Activity:
Provide the records once more, identical to the original.

[Data entries]
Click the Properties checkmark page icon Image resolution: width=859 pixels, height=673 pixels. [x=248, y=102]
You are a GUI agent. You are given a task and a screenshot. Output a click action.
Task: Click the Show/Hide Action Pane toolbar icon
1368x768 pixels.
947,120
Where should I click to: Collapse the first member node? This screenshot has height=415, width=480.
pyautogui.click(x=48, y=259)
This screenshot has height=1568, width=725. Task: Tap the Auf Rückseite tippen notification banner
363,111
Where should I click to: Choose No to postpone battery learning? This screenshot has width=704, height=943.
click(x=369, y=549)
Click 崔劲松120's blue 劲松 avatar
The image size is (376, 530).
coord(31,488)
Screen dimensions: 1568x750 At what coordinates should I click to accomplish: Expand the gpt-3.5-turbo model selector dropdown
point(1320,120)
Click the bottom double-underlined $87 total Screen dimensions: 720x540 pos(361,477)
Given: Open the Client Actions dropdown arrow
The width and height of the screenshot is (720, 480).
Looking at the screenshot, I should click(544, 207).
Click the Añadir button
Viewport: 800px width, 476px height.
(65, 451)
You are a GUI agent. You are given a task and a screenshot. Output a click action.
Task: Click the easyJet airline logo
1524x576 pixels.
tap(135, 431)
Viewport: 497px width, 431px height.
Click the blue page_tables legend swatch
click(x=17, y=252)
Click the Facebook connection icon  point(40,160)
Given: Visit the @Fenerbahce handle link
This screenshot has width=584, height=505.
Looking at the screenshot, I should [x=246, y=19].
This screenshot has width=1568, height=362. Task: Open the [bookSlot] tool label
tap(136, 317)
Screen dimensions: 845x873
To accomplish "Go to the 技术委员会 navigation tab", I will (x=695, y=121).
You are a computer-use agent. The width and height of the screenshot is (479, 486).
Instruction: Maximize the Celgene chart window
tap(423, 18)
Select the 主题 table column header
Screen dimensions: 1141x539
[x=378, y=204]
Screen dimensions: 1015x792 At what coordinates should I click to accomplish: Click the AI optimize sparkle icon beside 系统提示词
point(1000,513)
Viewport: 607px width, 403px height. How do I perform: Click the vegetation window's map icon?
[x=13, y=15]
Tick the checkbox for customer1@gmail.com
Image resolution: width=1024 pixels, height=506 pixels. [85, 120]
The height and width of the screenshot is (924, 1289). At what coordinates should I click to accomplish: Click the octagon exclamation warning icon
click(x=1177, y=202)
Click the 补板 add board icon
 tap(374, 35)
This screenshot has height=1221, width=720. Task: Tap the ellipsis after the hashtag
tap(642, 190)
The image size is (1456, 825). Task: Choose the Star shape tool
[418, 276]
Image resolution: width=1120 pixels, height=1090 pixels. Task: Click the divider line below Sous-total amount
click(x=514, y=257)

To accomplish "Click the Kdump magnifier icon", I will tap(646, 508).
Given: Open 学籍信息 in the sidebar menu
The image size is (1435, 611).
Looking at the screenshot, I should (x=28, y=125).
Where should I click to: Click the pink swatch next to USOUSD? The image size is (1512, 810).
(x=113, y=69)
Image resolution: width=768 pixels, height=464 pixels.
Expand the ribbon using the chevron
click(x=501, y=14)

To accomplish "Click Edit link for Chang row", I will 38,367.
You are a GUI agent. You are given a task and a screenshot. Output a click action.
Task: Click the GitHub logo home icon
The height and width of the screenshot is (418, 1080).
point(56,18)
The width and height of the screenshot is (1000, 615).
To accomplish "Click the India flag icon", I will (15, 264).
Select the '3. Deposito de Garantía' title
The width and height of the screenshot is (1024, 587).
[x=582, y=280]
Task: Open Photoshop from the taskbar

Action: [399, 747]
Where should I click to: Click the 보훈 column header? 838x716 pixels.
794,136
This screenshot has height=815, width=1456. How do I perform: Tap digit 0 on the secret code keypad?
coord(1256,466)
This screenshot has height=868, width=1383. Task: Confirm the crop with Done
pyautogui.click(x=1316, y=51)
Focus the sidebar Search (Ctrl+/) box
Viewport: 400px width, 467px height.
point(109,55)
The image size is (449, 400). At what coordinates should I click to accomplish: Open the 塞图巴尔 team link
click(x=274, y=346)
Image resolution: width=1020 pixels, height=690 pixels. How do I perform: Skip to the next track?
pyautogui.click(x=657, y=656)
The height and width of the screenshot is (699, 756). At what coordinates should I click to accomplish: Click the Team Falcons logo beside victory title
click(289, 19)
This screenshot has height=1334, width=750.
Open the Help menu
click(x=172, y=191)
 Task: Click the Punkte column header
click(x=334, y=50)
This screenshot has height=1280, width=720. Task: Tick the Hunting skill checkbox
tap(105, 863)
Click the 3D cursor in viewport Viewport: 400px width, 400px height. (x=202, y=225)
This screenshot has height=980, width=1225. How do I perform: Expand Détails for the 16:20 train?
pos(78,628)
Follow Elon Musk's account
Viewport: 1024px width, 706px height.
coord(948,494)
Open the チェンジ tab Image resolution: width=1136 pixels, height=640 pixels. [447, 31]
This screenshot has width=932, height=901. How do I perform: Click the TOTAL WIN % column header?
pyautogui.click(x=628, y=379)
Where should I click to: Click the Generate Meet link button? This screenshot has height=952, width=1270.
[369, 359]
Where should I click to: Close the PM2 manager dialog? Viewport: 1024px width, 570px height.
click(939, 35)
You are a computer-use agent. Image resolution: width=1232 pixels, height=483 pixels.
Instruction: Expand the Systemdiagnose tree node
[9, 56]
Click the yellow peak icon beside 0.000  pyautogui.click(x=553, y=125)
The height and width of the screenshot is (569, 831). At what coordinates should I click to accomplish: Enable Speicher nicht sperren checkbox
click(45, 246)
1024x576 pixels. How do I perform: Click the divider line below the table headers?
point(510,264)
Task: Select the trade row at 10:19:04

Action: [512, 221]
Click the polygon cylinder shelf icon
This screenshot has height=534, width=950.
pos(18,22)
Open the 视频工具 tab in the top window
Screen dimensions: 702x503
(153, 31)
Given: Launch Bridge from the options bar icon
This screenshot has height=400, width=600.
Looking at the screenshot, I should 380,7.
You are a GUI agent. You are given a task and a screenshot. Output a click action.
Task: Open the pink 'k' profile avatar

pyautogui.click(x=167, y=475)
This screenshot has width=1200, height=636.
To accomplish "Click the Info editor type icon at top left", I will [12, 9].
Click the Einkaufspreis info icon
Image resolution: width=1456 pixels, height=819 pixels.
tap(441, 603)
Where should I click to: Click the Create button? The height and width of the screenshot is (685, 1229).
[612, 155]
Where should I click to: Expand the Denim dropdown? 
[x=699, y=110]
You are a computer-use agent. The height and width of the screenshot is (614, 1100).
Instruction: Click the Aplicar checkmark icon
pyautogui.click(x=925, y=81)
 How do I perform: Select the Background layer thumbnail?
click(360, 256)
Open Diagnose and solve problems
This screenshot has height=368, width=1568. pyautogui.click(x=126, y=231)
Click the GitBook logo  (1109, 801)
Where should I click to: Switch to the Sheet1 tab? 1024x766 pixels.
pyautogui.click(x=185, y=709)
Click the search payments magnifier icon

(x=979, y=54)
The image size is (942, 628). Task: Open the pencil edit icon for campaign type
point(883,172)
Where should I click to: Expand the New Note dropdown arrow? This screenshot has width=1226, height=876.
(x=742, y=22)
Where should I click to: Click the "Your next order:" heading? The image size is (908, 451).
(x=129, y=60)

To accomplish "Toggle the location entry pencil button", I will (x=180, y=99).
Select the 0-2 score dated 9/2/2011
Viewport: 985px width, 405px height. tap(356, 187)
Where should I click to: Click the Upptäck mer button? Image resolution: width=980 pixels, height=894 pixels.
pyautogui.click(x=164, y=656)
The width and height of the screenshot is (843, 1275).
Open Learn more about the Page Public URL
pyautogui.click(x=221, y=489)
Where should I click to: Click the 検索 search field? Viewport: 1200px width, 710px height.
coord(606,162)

Exercise response:
Click the Properties checkmark page icon Image resolution: width=859 pixels, height=673 pixels. [x=248, y=102]
You are a GUI agent. You are given a task and a screenshot. Output a click action.
Task: Click the Show/Hide Action Pane toolbar icon
1368x768 pixels.
947,120
Where should I click to: Collapse the first member node? This screenshot has height=415, width=480.
pyautogui.click(x=48, y=259)
This screenshot has height=1568, width=725. Task: Tap the Auf Rückseite tippen notification banner
363,111
Where should I click to: Choose No to postpone battery learning? This screenshot has width=704, height=943.
click(x=369, y=549)
Click 崔劲松120's blue 劲松 avatar
The image size is (376, 530).
coord(31,488)
Screen dimensions: 1568x750 At what coordinates should I click to accomplish: Expand the gpt-3.5-turbo model selector dropdown
point(1320,120)
Click the bottom double-underlined $87 total Screen dimensions: 720x540 pos(361,477)
Given: Open the Client Actions dropdown arrow
The width and height of the screenshot is (720, 480).
Looking at the screenshot, I should click(544, 207).
Click the Añadir button
Viewport: 800px width, 476px height.
(65, 451)
You are a GUI agent. You are given a task and a screenshot. Output a click action.
Task: Click the easyJet airline logo
1524x576 pixels.
tap(135, 431)
Viewport: 497px width, 431px height.
Click the blue page_tables legend swatch
click(x=17, y=252)
Click the Facebook connection icon  point(40,160)
Given: Visit the @Fenerbahce handle link
This screenshot has width=584, height=505.
Looking at the screenshot, I should [x=246, y=19].
This screenshot has width=1568, height=362. Task: Open the [bookSlot] tool label
tap(136, 317)
Screen dimensions: 845x873
To accomplish "Go to the 技术委员会 navigation tab", I will (x=695, y=121).
You are a computer-use agent. The width and height of the screenshot is (479, 486).
Instruction: Maximize the Celgene chart window
tap(423, 18)
Select the 主题 table column header
Screen dimensions: 1141x539
[x=378, y=204]
Screen dimensions: 1015x792 At what coordinates should I click to accomplish: Click the AI optimize sparkle icon beside 系统提示词
point(1000,513)
Viewport: 607px width, 403px height. How do I perform: Click the vegetation window's map icon?
[x=13, y=15]
Tick the checkbox for customer1@gmail.com
Image resolution: width=1024 pixels, height=506 pixels. [85, 120]
The height and width of the screenshot is (924, 1289). At what coordinates should I click to accomplish: Click the octagon exclamation warning icon
click(x=1177, y=202)
Click the 补板 add board icon
 tap(374, 35)
This screenshot has height=1221, width=720. Task: Tap the ellipsis after the hashtag
tap(642, 190)
The image size is (1456, 825). Task: Choose the Star shape tool
[418, 276]
Image resolution: width=1120 pixels, height=1090 pixels. Task: Click the divider line below Sous-total amount
click(x=514, y=257)

To accomplish "Click the Kdump magnifier icon", I will tap(646, 508).
Given: Open 学籍信息 in the sidebar menu
The image size is (1435, 611).
Looking at the screenshot, I should (x=28, y=125).
Where should I click to: Click the pink swatch next to USOUSD? The image size is (1512, 810).
(x=113, y=69)
Image resolution: width=768 pixels, height=464 pixels.
Expand the ribbon using the chevron
click(x=501, y=14)

To accomplish "Click Edit link for Chang row", I will 38,367.
You are a GUI agent. You are given a task and a screenshot. Output a click action.
Task: Click the GitHub logo home icon
The height and width of the screenshot is (418, 1080).
point(56,18)
The width and height of the screenshot is (1000, 615).
To accomplish "Click the India flag icon", I will (15, 264).
Select the '3. Deposito de Garantía' title
The width and height of the screenshot is (1024, 587).
[x=582, y=280]
Task: Open Photoshop from the taskbar

Action: [399, 747]
Where should I click to: Click the 보훈 column header? 838x716 pixels.
794,136
This screenshot has height=815, width=1456. How do I perform: Tap digit 0 on the secret code keypad?
coord(1256,466)
This screenshot has height=868, width=1383. Task: Confirm the crop with Done
pyautogui.click(x=1316, y=51)
Focus the sidebar Search (Ctrl+/) box
Viewport: 400px width, 467px height.
point(109,55)
The image size is (449, 400). At what coordinates should I click to accomplish: Open the 塞图巴尔 team link
click(x=274, y=346)
Image resolution: width=1020 pixels, height=690 pixels. How do I perform: Skip to the next track?
pyautogui.click(x=657, y=656)
The height and width of the screenshot is (699, 756). At what coordinates should I click to accomplish: Click the Team Falcons logo beside victory title
click(289, 19)
This screenshot has height=1334, width=750.
Open the Help menu
click(x=172, y=191)
 Task: Click the Punkte column header
click(x=334, y=50)
This screenshot has height=1280, width=720. Task: Tick the Hunting skill checkbox
tap(105, 863)
Click the 3D cursor in viewport Viewport: 400px width, 400px height. (x=202, y=225)
This screenshot has height=980, width=1225. How do I perform: Expand Détails for the 16:20 train?
pos(78,628)
Follow Elon Musk's account
Viewport: 1024px width, 706px height.
coord(948,494)
Open the チェンジ tab Image resolution: width=1136 pixels, height=640 pixels. [447, 31]
This screenshot has width=932, height=901. How do I perform: Click the TOTAL WIN % column header?
pyautogui.click(x=628, y=379)
Where should I click to: Click the Generate Meet link button? This screenshot has height=952, width=1270.
[369, 359]
Where should I click to: Close the PM2 manager dialog? Viewport: 1024px width, 570px height.
click(939, 35)
You are a computer-use agent. Image resolution: width=1232 pixels, height=483 pixels.
Instruction: Expand the Systemdiagnose tree node
[9, 56]
Click the yellow peak icon beside 0.000  pyautogui.click(x=553, y=125)
The height and width of the screenshot is (569, 831). At what coordinates should I click to accomplish: Enable Speicher nicht sperren checkbox
click(45, 246)
1024x576 pixels. How do I perform: Click the divider line below the table headers?
point(510,264)
Task: Select the trade row at 10:19:04

Action: [512, 221]
Click the polygon cylinder shelf icon
This screenshot has height=534, width=950.
pos(18,22)
Open the 视频工具 tab in the top window
Screen dimensions: 702x503
(153, 31)
Given: Launch Bridge from the options bar icon
This screenshot has height=400, width=600.
Looking at the screenshot, I should 380,7.
You are a GUI agent. You are given a task and a screenshot. Output a click action.
Task: Open the pink 'k' profile avatar

pyautogui.click(x=167, y=475)
This screenshot has width=1200, height=636.
To accomplish "Click the Info editor type icon at top left", I will [12, 9].
Click the Einkaufspreis info icon
Image resolution: width=1456 pixels, height=819 pixels.
tap(441, 603)
Where should I click to: Click the Create button? The height and width of the screenshot is (685, 1229).
[612, 155]
Where should I click to: Expand the Denim dropdown? 
[x=699, y=110]
You are a computer-use agent. The height and width of the screenshot is (614, 1100).
Instruction: Click the Aplicar checkmark icon
pyautogui.click(x=925, y=81)
 How do I perform: Select the Background layer thumbnail?
click(360, 256)
Open Diagnose and solve problems
This screenshot has height=368, width=1568. pyautogui.click(x=126, y=231)
Click the GitBook logo  (1109, 801)
Where should I click to: Switch to the Sheet1 tab? 1024x766 pixels.
pyautogui.click(x=185, y=709)
Click the search payments magnifier icon

(x=979, y=54)
The image size is (942, 628). Task: Open the pencil edit icon for campaign type
point(883,172)
Where should I click to: Expand the New Note dropdown arrow? This screenshot has width=1226, height=876.
(x=742, y=22)
Where should I click to: Click the "Your next order:" heading? The image size is (908, 451).
(x=129, y=60)

To accomplish "Toggle the location entry pencil button", I will (x=180, y=99).
Select the 0-2 score dated 9/2/2011
Viewport: 985px width, 405px height. tap(356, 187)
Where should I click to: Click the Upptäck mer button? Image resolution: width=980 pixels, height=894 pixels.
pyautogui.click(x=164, y=656)
The width and height of the screenshot is (843, 1275).
Open Learn more about the Page Public URL
pyautogui.click(x=221, y=489)
Where should I click to: Click the 検索 search field? Viewport: 1200px width, 710px height.
coord(606,162)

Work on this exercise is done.